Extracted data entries
===
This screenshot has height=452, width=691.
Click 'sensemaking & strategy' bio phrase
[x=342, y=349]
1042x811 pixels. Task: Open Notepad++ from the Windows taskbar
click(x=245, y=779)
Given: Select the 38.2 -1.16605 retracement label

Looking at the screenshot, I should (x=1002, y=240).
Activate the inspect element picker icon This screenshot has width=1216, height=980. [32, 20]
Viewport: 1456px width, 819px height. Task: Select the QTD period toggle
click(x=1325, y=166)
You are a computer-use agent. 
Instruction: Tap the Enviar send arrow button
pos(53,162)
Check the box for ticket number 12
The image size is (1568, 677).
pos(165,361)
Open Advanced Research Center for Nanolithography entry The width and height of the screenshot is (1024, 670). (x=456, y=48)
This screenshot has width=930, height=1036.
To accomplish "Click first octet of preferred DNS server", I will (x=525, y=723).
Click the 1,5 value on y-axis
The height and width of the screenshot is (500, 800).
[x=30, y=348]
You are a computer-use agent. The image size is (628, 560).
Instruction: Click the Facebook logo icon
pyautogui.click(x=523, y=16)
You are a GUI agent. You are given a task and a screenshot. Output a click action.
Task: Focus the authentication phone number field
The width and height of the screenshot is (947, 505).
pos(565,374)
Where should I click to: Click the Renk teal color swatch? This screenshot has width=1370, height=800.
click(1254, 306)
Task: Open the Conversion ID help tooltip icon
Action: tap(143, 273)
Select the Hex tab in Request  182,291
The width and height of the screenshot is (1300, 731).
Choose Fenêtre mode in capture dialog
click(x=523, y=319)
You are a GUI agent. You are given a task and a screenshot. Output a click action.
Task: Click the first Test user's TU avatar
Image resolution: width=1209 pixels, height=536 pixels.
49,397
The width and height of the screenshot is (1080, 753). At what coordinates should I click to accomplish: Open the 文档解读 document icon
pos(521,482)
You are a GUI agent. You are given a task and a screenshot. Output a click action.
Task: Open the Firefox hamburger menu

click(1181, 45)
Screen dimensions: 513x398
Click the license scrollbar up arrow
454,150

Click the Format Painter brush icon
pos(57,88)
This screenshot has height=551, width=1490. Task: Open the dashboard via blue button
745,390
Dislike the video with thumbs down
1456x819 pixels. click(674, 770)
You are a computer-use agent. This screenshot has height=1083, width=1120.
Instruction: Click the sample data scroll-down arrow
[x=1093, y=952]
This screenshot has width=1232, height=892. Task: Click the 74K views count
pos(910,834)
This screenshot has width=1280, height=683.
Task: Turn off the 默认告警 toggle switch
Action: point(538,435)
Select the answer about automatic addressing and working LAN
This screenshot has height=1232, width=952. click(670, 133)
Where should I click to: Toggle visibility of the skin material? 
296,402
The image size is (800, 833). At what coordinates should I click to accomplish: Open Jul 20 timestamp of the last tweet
===
Problem description
Show me every line in the data above that includes "number".

Answer for this exercise
Check the box for ticket number 12
Task: Focus the authentication phone number field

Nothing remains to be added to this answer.